# Pandas Missing Values

## Imports and data

In [110]:
import numpy as np
import pandas as pd

In [111]:
df = pd.DataFrame(np.ones((10,3)), index=list('abcdefghij'), columns=['one', 'two', 'three'])
df.loc['a','one':'two'] = np.nan
df.loc['c','one'] = np.nan
df.loc['d','two'] = np.nan
df.loc['e','three'] = np.nan
df.loc['f',:] = np.nan
df.loc['g','one':'two'] = np.nan
df.loc['h', 'two':'three'] = np.nan
df['state'] = ['CA', '', None, 'OR', 'WA', None, '', 'WA', 'OR', None]

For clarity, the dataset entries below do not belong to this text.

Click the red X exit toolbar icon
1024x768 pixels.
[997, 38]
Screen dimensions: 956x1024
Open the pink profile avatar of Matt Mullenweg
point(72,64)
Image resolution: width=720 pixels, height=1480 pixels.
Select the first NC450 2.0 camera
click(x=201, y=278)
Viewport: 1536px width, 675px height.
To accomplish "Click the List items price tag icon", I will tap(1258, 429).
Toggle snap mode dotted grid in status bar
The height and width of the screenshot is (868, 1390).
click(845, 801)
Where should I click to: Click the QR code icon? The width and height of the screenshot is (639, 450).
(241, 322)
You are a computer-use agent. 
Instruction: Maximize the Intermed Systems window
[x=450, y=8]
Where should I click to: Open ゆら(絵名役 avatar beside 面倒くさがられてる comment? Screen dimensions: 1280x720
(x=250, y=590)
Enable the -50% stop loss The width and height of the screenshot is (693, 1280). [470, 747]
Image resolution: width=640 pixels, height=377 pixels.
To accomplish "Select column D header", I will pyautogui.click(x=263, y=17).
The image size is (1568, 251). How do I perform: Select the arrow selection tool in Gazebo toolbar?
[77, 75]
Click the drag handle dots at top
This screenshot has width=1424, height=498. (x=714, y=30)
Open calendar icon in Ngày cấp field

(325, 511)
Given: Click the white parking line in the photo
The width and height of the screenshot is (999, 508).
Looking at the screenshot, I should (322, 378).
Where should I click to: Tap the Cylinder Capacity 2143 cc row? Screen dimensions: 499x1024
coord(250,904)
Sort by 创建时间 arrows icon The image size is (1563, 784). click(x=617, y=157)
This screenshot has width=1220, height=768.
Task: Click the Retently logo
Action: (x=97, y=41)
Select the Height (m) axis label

Here is the `DataFrame` we will work with:

In [112]:
df

Unnamed: 0,one,two,three,state
a,,,1.0,CA
b,1.0,1.0,1.0,
c,,1.0,1.0,
d,1.0,,1.0,OR
e,1.0,1.0,,WA
f,,,,
g,,,1.0,
h,1.0,,,WA
i,1.0,1.0,1.0,OR
j,1.0,1.0,1.0,


Replace empty strings in the `state` column by `None`, so that its missing values are handled in a consistent manner:

In [113]:
# YOUR CODE HERE
df.loc['b','state'] = None
df.loc['g','state'] = None

In [114]:
assert '' not in df.state.unique()
assert df.loc['b','state'] is None
assert df.loc['g','state'] is None

Create a new `DataFrame`, named `df2`, that has all rows with any missing values dropped:

In [115]:
# YOUR CODE HERE
df2 = df.dropna()

In [116]:
assert len(df2)==1
assert 'i' in df2.index

Create a new `DataFrame`, named `df3`, from `df1` by dropping rows that have only missing values:

In [117]:
# YOUR CODE HERE
df3 = df.dropna(axis='rows', how='all')

In [118]:
assert len(df3)==9

Create a new `DataFrame`, named `df4`, from `df1` that has all columns with fewer than 7 actual values dropped:

In [119]:
# YOUR CODE HERE
df4 = df.dropna(axis='columns', thresh=7)

In [120]:
assert list(df4.columns)==['three']

Create a new `DataFrame`, named `df5`, from `df1` that has only the numerical columns, with missing values replace by the number -9.

In [121]:
# YOUR CODE HERE
df5 = df[['one','two','three']]
df5 = df5.fillna(-9)

In [122]:
assert list(df5.columns)==['one','two','three']
sums = df5.sum()
assert sums['one']==-30.0
assert sums['two']==-40.0
assert sums['three']==-20.0

Write a function `count_null` that takes a `Series` and return an integer valued count of the number of null values in the `Series`:

In [123]:
def count_null(column):
    """Count the number of missing values in a column (Series)."""
    count = 0
    for item in column:
        if isinstance(item, float):
            if np.isnan(item):
                count += 1
        else:
            if item == None:
                count += 1
    return count

In [124]:
assert count_null(df.one)==4
assert count_null(df.two)==5
assert count_null(df.three)==3
assert count_null(df.state)==5